Collected data entries:
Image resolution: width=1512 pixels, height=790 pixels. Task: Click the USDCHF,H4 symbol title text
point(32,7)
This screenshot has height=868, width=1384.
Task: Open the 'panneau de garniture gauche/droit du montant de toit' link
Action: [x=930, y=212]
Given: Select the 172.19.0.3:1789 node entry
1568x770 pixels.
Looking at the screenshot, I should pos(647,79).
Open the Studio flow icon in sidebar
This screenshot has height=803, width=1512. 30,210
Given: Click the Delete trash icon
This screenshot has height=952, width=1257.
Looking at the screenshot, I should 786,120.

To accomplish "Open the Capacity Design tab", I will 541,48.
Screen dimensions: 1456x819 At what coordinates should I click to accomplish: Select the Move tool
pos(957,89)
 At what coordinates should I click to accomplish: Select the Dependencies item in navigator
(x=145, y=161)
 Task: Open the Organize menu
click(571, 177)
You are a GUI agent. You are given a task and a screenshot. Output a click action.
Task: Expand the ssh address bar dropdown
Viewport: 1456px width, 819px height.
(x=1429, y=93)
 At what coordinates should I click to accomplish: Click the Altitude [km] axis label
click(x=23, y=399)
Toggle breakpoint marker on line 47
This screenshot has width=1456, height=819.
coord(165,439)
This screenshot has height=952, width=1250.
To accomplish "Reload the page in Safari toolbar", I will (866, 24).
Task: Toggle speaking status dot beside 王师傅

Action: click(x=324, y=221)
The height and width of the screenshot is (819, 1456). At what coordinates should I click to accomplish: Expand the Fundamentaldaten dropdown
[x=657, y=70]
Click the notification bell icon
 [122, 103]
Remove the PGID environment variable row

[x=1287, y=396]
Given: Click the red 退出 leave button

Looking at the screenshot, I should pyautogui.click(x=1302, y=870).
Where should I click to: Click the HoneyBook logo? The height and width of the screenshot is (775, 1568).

Assignment —
The response should be an exact copy of all the records above.

Problem solution —
Image resolution: width=1512 pixels, height=790 pixels. Task: Click the USDCHF,H4 symbol title text
point(32,7)
This screenshot has height=868, width=1384.
Task: Open the 'panneau de garniture gauche/droit du montant de toit' link
Action: [x=930, y=212]
Given: Select the 172.19.0.3:1789 node entry
1568x770 pixels.
Looking at the screenshot, I should pos(647,79).
Open the Studio flow icon in sidebar
This screenshot has height=803, width=1512. 30,210
Given: Click the Delete trash icon
This screenshot has height=952, width=1257.
Looking at the screenshot, I should 786,120.

To accomplish "Open the Capacity Design tab", I will 541,48.
Screen dimensions: 1456x819 At what coordinates should I click to accomplish: Select the Move tool
pos(957,89)
 At what coordinates should I click to accomplish: Select the Dependencies item in navigator
(x=145, y=161)
 Task: Open the Organize menu
click(571, 177)
You are a GUI agent. You are given a task and a screenshot. Output a click action.
Task: Expand the ssh address bar dropdown
Viewport: 1456px width, 819px height.
(x=1429, y=93)
 At what coordinates should I click to accomplish: Click the Altitude [km] axis label
click(x=23, y=399)
Toggle breakpoint marker on line 47
This screenshot has width=1456, height=819.
coord(165,439)
This screenshot has height=952, width=1250.
To accomplish "Reload the page in Safari toolbar", I will (866, 24).
Task: Toggle speaking status dot beside 王师傅

Action: click(x=324, y=221)
The height and width of the screenshot is (819, 1456). At what coordinates should I click to accomplish: Expand the Fundamentaldaten dropdown
[x=657, y=70]
Click the notification bell icon
 [122, 103]
Remove the PGID environment variable row

[x=1287, y=396]
Given: Click the red 退出 leave button

Looking at the screenshot, I should pyautogui.click(x=1302, y=870).
Where should I click to: Click the HoneyBook logo? The height and width of the screenshot is (775, 1568).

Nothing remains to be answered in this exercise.